One good thing in terms of helping us to think about what we don't know is to read science fiction. Actually, Arrival was one of my favorite movies. Just because of the concept that the aliens could be so different from intelligent humanoids. I really think that's how it's gonna end up being.
Science fiction has shaped our space programs from the very beginning. The Martian Chronicles, War of the Worlds, many senior scientists were inspired by those early, early novels, and they've actually created the science reality of Mars exploration that we have today. It's a multi-generational search. We're just starting now. We're just kind of planting the seeds for a really long endeavor.
Consider the volume of all the Earth's oceans. All right, and let's say, that's the volume of search space, where we might find a signal. Well, in 50 years, how much of that ocean have we searched? It's a pretty disappointing one glass of water. Whether we find extraterrestrial life or learn that we are alone, it will tell us a lot about our civilization and what our future might be.
Think back to that great filter theory. It could be even life rarely gets started or that the universe is teeming with life, but none of it... as smart as us. That is good news for the future of our civilization. It means that we are maybe the only planet in the galaxy that got as far as intelligent life, and there's no reason we can't be set fair for thousands or millions of years in the future. Or maybe the hardest stage is ahead of us. And some unknown challenge awaits humanity.

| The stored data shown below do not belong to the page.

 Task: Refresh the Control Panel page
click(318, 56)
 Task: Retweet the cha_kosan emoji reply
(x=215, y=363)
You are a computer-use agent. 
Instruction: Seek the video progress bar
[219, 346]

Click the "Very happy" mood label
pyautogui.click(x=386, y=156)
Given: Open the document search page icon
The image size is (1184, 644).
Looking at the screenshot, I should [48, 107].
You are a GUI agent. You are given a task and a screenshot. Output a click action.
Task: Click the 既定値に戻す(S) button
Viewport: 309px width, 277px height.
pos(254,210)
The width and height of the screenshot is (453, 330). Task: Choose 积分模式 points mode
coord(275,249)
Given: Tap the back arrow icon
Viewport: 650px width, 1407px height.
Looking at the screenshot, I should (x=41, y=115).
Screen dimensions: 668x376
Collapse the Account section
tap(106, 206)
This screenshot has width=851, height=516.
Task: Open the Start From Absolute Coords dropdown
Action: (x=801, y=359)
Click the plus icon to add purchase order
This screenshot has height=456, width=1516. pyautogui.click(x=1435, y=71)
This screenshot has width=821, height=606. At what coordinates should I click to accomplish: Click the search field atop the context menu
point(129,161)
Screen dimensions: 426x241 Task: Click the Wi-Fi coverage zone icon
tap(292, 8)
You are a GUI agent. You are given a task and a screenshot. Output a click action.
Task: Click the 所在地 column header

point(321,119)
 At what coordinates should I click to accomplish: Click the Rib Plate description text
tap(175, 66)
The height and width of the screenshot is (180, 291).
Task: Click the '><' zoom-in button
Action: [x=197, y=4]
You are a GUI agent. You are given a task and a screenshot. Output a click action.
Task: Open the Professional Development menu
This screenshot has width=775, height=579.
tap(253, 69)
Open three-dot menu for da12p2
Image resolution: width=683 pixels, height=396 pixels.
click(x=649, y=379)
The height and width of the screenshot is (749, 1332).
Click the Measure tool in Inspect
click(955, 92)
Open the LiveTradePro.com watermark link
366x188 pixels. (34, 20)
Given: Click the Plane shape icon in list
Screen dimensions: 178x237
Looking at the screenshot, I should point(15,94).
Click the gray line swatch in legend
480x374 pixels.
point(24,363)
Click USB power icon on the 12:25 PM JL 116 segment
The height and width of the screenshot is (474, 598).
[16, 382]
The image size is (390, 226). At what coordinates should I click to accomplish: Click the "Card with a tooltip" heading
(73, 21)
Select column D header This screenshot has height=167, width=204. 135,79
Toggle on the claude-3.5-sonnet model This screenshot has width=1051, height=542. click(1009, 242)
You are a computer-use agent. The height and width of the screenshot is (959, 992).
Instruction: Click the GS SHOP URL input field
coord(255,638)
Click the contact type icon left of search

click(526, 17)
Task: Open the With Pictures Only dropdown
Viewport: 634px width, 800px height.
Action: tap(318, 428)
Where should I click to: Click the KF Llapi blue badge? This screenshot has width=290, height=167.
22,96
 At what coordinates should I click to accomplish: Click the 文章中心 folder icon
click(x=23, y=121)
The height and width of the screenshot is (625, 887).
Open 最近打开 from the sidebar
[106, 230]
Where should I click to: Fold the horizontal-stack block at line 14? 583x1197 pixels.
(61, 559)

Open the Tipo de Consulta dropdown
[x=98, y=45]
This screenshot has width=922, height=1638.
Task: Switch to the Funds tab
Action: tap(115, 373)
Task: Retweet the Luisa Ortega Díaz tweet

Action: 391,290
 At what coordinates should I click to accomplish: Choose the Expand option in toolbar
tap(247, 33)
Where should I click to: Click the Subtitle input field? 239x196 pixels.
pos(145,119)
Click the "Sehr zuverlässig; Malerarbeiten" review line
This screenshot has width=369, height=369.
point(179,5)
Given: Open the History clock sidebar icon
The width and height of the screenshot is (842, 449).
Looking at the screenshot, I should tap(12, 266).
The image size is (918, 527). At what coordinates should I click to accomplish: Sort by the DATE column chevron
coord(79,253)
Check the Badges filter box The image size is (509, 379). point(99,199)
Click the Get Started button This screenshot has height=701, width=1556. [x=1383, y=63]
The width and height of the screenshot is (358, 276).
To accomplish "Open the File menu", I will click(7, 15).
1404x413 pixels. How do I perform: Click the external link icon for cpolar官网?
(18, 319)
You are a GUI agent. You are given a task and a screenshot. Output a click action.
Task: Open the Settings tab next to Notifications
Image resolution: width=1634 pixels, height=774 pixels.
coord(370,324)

If life on Earth is typical and we are typical, but the typical thing is you don't survive very long then, that doesn't say much about our future. The importance for the search for life elsewhere in the universe is kind of the search in understanding ourselves. It's important to understanding how did we as a planet come here. And how rare are we or how rare are we not? And for humans, it's an understanding of, you know, what's the next big step for us.